***** DATA LISTING

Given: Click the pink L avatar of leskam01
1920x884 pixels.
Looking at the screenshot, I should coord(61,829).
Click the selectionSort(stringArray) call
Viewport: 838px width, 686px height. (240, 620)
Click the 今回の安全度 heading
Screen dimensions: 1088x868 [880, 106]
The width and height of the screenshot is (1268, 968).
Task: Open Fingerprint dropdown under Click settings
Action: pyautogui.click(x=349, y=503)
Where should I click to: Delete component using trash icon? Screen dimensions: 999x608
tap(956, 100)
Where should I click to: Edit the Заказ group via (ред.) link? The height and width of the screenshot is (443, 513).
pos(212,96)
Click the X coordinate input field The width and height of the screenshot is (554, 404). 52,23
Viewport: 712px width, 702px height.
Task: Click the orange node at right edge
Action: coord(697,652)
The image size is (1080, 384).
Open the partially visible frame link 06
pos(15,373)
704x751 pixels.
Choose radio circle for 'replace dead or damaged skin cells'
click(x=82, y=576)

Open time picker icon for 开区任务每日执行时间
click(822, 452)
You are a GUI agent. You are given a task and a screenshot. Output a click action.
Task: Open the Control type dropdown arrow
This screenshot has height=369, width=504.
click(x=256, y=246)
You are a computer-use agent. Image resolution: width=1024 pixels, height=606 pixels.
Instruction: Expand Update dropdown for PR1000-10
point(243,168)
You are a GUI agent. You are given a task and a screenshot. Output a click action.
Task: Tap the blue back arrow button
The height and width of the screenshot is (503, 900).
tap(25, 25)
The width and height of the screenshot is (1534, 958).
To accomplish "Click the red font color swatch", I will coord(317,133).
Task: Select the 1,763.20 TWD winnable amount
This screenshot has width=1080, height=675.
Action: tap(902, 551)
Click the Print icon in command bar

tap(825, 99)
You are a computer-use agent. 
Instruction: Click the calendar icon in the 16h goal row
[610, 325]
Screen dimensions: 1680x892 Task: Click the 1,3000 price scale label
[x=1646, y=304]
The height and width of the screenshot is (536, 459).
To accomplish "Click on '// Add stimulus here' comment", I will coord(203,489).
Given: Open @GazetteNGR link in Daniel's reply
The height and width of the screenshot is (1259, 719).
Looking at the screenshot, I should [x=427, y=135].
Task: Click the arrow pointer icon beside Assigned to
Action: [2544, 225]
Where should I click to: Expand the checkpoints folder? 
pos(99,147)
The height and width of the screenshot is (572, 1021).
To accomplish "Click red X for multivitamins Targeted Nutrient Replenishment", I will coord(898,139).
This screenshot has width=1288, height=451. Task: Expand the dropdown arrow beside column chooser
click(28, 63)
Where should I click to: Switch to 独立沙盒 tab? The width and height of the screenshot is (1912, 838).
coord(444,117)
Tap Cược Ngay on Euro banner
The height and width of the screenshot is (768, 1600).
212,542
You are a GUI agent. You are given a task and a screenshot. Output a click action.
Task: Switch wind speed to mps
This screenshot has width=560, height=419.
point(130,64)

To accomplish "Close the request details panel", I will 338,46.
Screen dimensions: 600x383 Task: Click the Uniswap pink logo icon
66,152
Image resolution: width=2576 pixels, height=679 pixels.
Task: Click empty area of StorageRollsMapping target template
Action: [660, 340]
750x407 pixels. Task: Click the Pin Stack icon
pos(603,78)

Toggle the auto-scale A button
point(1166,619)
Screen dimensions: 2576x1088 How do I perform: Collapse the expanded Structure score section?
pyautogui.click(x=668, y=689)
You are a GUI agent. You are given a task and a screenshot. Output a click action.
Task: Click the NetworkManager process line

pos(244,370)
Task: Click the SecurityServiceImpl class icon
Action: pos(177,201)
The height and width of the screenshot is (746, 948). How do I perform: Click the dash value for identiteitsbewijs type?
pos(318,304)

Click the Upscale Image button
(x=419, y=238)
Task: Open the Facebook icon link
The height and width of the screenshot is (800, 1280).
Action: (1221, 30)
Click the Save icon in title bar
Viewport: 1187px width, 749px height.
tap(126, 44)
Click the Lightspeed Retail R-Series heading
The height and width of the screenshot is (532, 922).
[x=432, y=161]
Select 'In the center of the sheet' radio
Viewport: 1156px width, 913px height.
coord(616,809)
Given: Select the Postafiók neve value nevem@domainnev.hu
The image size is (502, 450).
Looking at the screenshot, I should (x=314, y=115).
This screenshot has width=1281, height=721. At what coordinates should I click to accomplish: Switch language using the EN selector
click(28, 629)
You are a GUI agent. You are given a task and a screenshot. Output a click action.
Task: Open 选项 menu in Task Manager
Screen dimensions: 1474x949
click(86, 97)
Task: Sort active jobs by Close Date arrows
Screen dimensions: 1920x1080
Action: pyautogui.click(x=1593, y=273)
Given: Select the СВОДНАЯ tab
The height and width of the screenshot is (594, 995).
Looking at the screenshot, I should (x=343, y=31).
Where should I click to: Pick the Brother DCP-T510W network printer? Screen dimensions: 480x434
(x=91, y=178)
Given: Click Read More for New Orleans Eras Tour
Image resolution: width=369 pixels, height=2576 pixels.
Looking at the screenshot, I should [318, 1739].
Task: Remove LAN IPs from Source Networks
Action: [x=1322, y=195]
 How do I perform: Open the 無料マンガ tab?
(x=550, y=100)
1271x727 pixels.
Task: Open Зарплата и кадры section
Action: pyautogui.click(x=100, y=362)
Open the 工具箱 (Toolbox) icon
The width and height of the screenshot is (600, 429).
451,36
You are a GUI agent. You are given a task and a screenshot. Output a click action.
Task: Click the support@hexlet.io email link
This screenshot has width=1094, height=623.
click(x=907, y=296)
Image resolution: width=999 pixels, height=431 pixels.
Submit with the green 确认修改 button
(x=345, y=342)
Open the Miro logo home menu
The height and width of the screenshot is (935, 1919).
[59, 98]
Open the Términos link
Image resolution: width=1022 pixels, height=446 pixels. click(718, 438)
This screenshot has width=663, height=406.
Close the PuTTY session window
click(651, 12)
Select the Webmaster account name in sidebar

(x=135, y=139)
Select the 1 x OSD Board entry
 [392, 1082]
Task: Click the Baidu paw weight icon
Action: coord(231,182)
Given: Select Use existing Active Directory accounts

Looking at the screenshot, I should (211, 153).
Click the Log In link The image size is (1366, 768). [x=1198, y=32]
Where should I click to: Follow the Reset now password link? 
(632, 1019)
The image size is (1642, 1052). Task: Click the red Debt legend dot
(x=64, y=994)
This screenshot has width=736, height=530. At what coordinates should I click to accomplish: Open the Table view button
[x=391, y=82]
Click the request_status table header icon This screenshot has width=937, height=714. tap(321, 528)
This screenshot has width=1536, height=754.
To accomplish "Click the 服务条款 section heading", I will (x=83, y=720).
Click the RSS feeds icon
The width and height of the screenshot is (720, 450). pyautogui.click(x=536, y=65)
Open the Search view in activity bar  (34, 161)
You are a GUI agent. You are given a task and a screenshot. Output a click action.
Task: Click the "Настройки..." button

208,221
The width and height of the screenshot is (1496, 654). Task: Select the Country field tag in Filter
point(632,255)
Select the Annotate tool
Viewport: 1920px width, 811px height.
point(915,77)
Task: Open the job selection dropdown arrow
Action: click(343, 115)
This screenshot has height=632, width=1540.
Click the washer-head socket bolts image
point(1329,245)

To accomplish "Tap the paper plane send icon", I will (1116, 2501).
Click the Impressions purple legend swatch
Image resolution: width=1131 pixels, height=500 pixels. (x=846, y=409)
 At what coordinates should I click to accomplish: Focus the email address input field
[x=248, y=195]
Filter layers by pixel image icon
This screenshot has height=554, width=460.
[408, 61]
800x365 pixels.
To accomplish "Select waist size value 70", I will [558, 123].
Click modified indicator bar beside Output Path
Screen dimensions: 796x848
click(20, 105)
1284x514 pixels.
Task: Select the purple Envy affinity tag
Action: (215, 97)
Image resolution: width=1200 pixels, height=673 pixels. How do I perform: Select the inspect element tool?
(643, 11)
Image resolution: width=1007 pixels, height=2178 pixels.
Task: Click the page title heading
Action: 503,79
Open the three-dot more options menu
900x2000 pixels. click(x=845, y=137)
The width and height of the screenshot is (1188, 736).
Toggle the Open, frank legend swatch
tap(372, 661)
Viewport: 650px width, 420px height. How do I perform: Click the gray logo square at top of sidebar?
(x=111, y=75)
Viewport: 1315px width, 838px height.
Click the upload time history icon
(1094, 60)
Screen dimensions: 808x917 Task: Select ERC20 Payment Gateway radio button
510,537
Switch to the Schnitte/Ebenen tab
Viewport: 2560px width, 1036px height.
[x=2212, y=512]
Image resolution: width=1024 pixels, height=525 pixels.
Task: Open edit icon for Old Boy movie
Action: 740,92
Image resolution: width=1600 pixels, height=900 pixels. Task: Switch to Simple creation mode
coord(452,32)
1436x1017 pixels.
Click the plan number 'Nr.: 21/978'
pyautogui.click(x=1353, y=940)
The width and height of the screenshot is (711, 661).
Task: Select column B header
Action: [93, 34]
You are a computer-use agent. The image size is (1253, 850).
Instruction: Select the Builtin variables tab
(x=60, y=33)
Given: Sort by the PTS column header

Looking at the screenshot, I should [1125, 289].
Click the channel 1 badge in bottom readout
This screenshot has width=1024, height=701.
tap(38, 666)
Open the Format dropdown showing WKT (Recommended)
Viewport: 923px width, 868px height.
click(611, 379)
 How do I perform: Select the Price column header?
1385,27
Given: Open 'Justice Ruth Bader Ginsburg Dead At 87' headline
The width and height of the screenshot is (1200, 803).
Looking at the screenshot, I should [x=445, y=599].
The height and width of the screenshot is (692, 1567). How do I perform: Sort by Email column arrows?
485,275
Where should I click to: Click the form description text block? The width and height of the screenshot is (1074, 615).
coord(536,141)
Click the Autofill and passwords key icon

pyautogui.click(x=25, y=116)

**********

→ **INSTRUCTIONS FOR THE TASK**:
Take the lines above from the one containing "Select the 1 x OSD Board entry" down to the one containing "Click the Log", and transcribe them exactly, both ends included.

→ **TASK RESULT**:
Select the 1 x OSD Board entry
 [392, 1082]
Task: Click the Baidu paw weight icon
Action: coord(231,182)
Given: Select Use existing Active Directory accounts

Looking at the screenshot, I should (211, 153).
Click the Log In link The image size is (1366, 768). [x=1198, y=32]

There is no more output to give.